Amalia Rebecca Miller, Georgia S. Bankard Professor of Economics, University of Virginia
Carmit Segal, Professor of Managerial Economics, University of Zurich
Ultra-competitive workplaces – places where employees battle against each other for rank, bonuses and promotions – are common in many high-status fields, including law and finance. But while having a highly competitive culture is, on its face, gender-neutral, it actually worsens gender inequality.
That’s the key finding of our new study with colleague Ragan Petrie, published in the most recent issue of the ILR Review. As economists who study workplace diversity and career-family conflicts for women, we wanted to investigate how competition at work plays out in people’s lives. We couldn’t just compare people with more and less competitive jobs, because they differ in a lot of other ways as well. So we set up a few experiments.
In our first experiment, which took place at a college library, we hired more than 200 people for a one-time research assistant job to be performed over a single hourlong session for a $25 payment. When workers arrived, we divided them into groups of four – each with two men and two women – and set them to work testing a computer program that was designed to be used in economics research.
During their training, we told workers they would be paid the $25 salary as long as they worked for at least 10 minutes – but we also asked them to work as long and hard as they could. We explained the purpose of the job was to measure how well people can perform the task over time, so the longer the workers stayed, the more useful their work would be.
In some randomly selected sessions, we also offered our main treatment: a competitive, high-stakes bonus of $30 paid to the worker in that group who earned the most points. Workers accumulated points by clicking on squares that periodically appeared on their screens. The only way to earn more points was by staying longer and trying harder.
Although we found that social and intrinsic motivations were enough to get most workers to stay beyond the required work time, offering the $30 bonus prize induced people to work for much longer. More than half of the bonus-eligible workers stayed on task for 40 minutes, the maximum time permitted, and work times increased by 83% overall.
Because these bonus payments reduced the costs of extracting effort by a third, they would have been very profitable to a real employer.
We also found that the high-stakes prize created gender gaps in effort (work time), output (points earned) and pay that weren’t present in other conditions.
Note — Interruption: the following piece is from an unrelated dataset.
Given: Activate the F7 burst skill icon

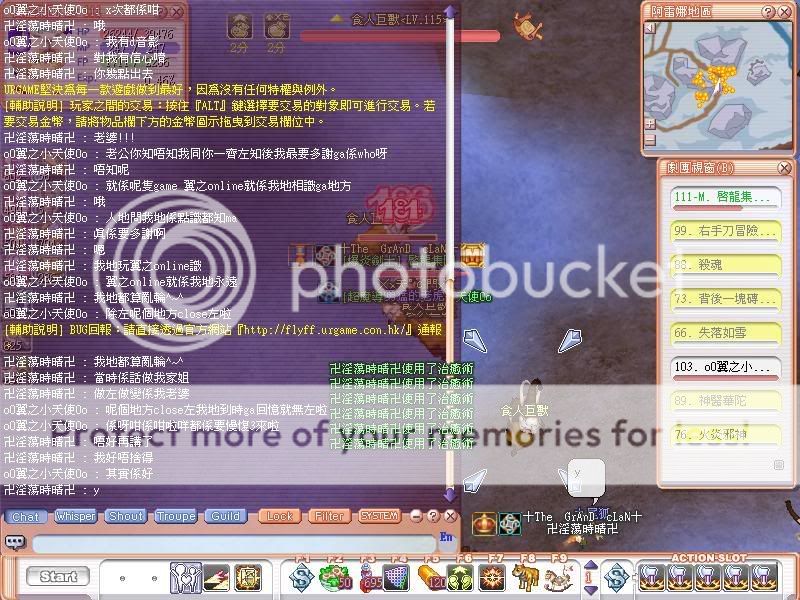Looking at the screenshot, I should tap(492, 577).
This result shows that gender differences found in limited-time contests are also present when people can choose how long to work.
In our second experiment, we told more than 700 applicants for a job testing the same computer program about the possibility of a bonus, and we asked them to choose between a fixed overtime wage rate and tournaments with varying prize levels. Men and women were both increasingly likely to opt into the tournament at higher prize levels, but men responded much more than women to rising prize levels.
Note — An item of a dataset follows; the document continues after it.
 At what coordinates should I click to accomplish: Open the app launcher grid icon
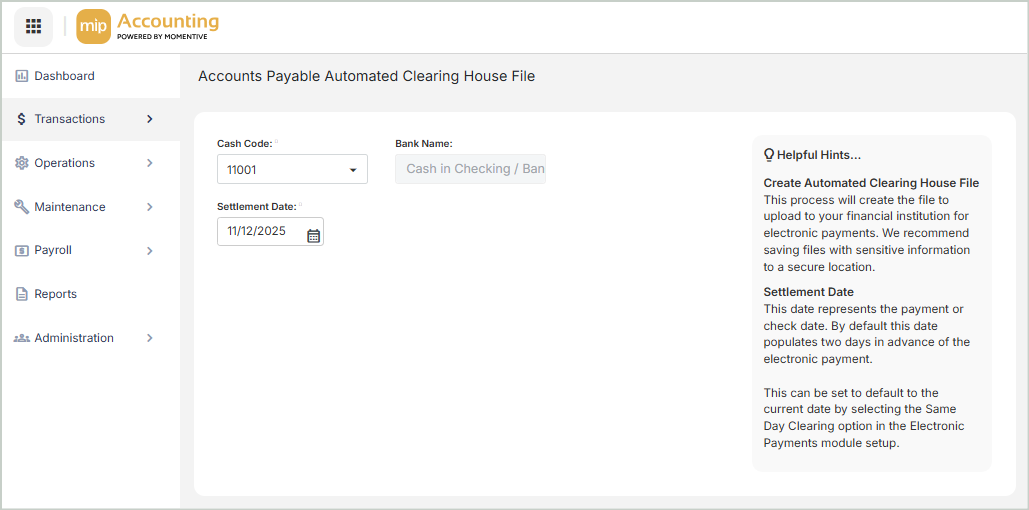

In other words, as the stakes rose, the gender gap in tournament entry grew.
Why it matters
Our research suggests that highly competitive workplaces worsen gender inequality in two ways. The first is that women are less willing to enter and persist in high-stakes tournaments. Our findings here are consistent with previous research showing that women are less attracted than men to competitive work environments and tend to perform worse in them.
Our finding that workplace competition increases work hours across the board suggests a second, indirect way that it stymies women’s careers. The fact that women do more unpaid caretaking and household work than men means they are less able to devote the long hours needed to outperform co-workers. This suggests that competition produces the “greedy” jobs that demand undivided commitment from workers recently highlighted by Nobel Prize-winning economist Claudia Goldin as a major barrier to gender equality.
What still isn’t known
While researchers are getting a better understanding of the problem, solutions remain elusive. Our research shows that workplace competition can be a great profit driver for employers and is attractive to some workers. That means fixing the problem will be difficult.
Our findings suggest that remote-work technologies may not be as effective as hoped at eliminating long work hours – and the resulting gender pay gaps – at elite jobs. They also suggest that encouraging women to enter and persist in competitive occupations, while important, isn’t enough to ensure they succeed.
Assuming that workplace competition remains a central feature of elite jobs, making more equitable workplaces won’t be easy. But maybe we don’t need to make that assumption in the first place. It may be worthwhile for employers to consider noncompetitive alternatives for motivating workers – for example, using performance measures that aren’t based on rank order comparisons, when possible. We encourage researchers to investigate these alternatives.